## Provided information
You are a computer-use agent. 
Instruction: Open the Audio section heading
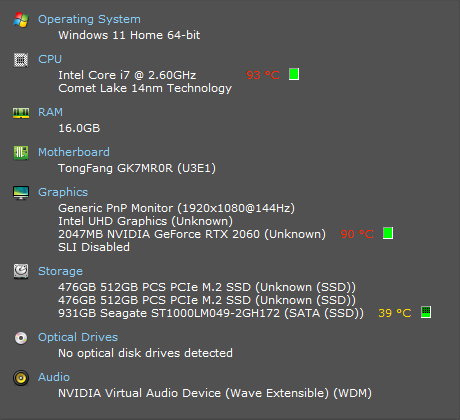coord(54,377)
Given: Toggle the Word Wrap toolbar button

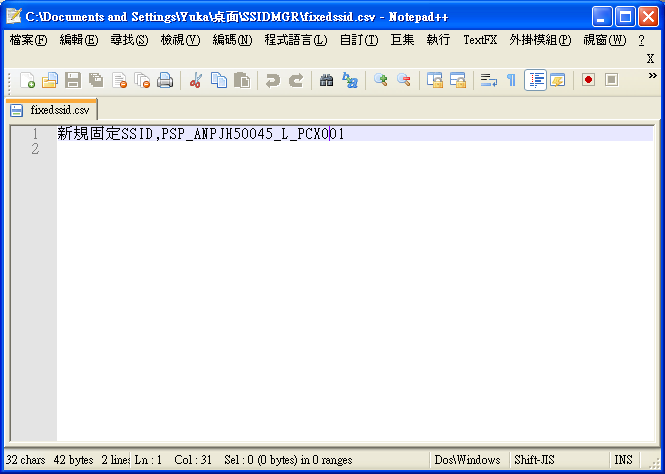Looking at the screenshot, I should tap(488, 80).
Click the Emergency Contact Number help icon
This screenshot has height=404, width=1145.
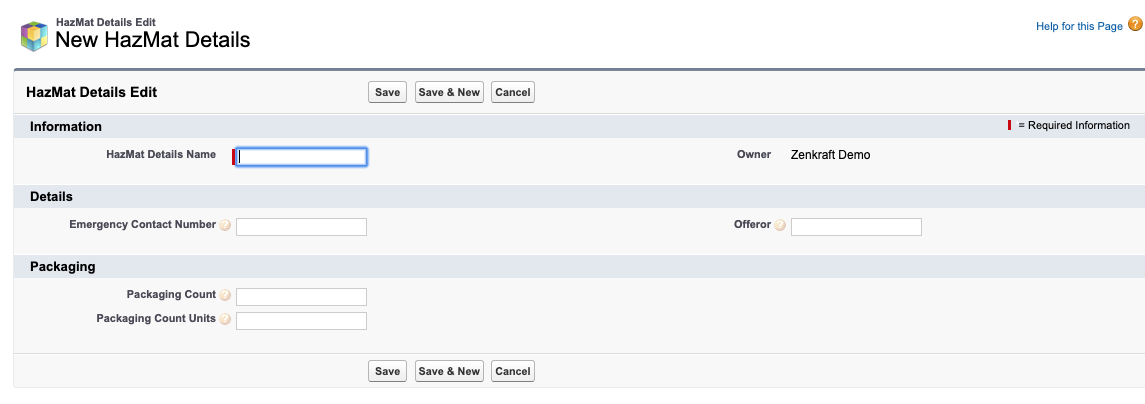pos(225,226)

## Problem to solve
From the first line to the last, copy the records above exactly and leave out the pictures.

## Result of the task
You are a computer-use agent. 
Instruction: Open the Audio section heading
coord(54,377)
Given: Toggle the Word Wrap toolbar button

Looking at the screenshot, I should tap(488, 80).
Click the Emergency Contact Number help icon
This screenshot has height=404, width=1145.
pos(225,226)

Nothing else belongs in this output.